2) Quels legs de tes ancêtres et quelles références féminines (mère, grand-mères, tantes, autres références féminines) que tu incorpores/portes ou sens en toi ?
D’abord dans ma famille proche, je vais commencer par mon père. Quand mon père est revenu, il était parti boursier parce qu’il était lauréat en droit. C’était quelqu’un de très brillant, qui a toujours insisté sur le fait que le savoir était important, qu’il faut aller à l’école.
Ensuite le souvenir que j’ai eu de mon père, c’est les 5 premiers disques qu’il a achetés quand on a eu notre premier gramophone, tourne disque. Il était très éclectique. Il y a avait Bachir Touré qui disait des poèmes de Senghor. Il y avait Andromaque dit par Gérard Philippe, des extraits, jusqu’à présent j’ai des extraits dans ma tête. Martha Jean-Claude, il y avait Harry Belafonte, et puis Edith Piaf. Cette espèce d’éclectisme a bercé toute mon enfance. Des chansons de Martha Jean-Claude : « Tifi ki pa konn lave chita kay manmanw ». Ou bien les chansons de Brassens, certaines femmes de Brassens. Je connaissais les textes par cœur. À un moment donné, ma mère me dit qu’il ne faut pas chanter ces chansons-là chez les sœurs quand je vais à l’école. Souvent je les chantais sans savoir exactement ce que c’était. Pour moi c’est important tout ce cadrage de mon père. Il est mort, j’étais très jeune.
Et les femmes, ma mère, c’est central. Quelqu’un de persévérant, très courageuse et très disciplinée. Quand on remonte encore plus loin, c’est ma grand-mère maternelle qui m’a appris à lire et à écrire. Je me souviens encore du livre : Yaya Ti roro et Banda. Mon arrière-grand-mère que j’ai connue, qui était là, assez silencieuse, mais c’était une femme solide qui a vécu aux Gonaïves et qui a ouvert la première blanchisserie.

Identités

4)La présence des figures féminines est une constante de ta production littéraire. Est-ce lié à une certaine manière de mettre en relief le féminisme, la féminité ou la féminitude ?

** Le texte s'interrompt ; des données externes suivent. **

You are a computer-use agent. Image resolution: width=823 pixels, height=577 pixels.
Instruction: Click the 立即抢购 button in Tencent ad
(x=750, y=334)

La présence des figures féminines, je pense qu’il faudrait que les hommes s’y habituent. Depuis 200 ans, les hommes ont mis en scène beaucoup d’hommes dans la littérature haïtienne. Maintenant, les femmes commencent à parler, de ce qu’elles connaissent mieux, leurs propres voix de femmes. C’est un peu normal de trouver beaucoup plus de femmes dans des œuvres écrites par des femmes. On ne poserait pas la question à un homme s’il met en scène le plus souvent des hommes. Si tu prends l’œuvre de Dany, puisqu’il parle de lui souvent, si tu prends l’œuvre d’autres auteurs masculins, il y a beaucoup plus d’hommes et c’est tout à fait normal. Voilà donc à partir d’un lieu que l’on connait mieux ce lieu.

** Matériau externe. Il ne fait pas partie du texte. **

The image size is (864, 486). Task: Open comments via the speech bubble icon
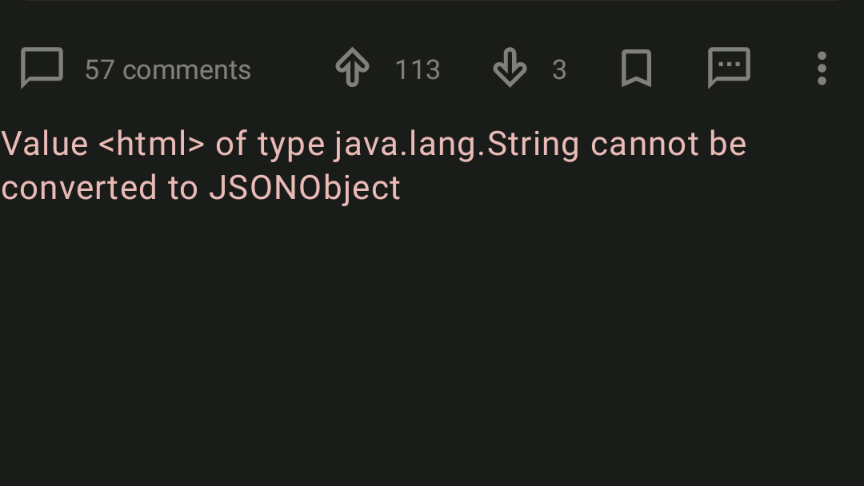(42, 68)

Je suis dans ce corps donné, il se trouve que j’ai une expérience donnée, un conditionnement donné et forcement je vais partir de ce conditionnement. Je ne vais pas me laisser enfermée, mais je pars de là. Il faut toujours dépasser les conditionnements. Je pense que j’écris pour dépasser ce conditionnement. Il faut surmonter les conditionnements. Je ne peux pas non plus faire fi du fait que je suis une femme. J’ai une expérience de la vie à partir de ce statut social, cette définition sociale de la femme, donc je ne peux pas faire fi de ça. Mais si je commence à faire une œuvre, j’ai exactement les mêmes angoisses devant la page blanche, les mêmes soucis que n’importe quel écrivain homme.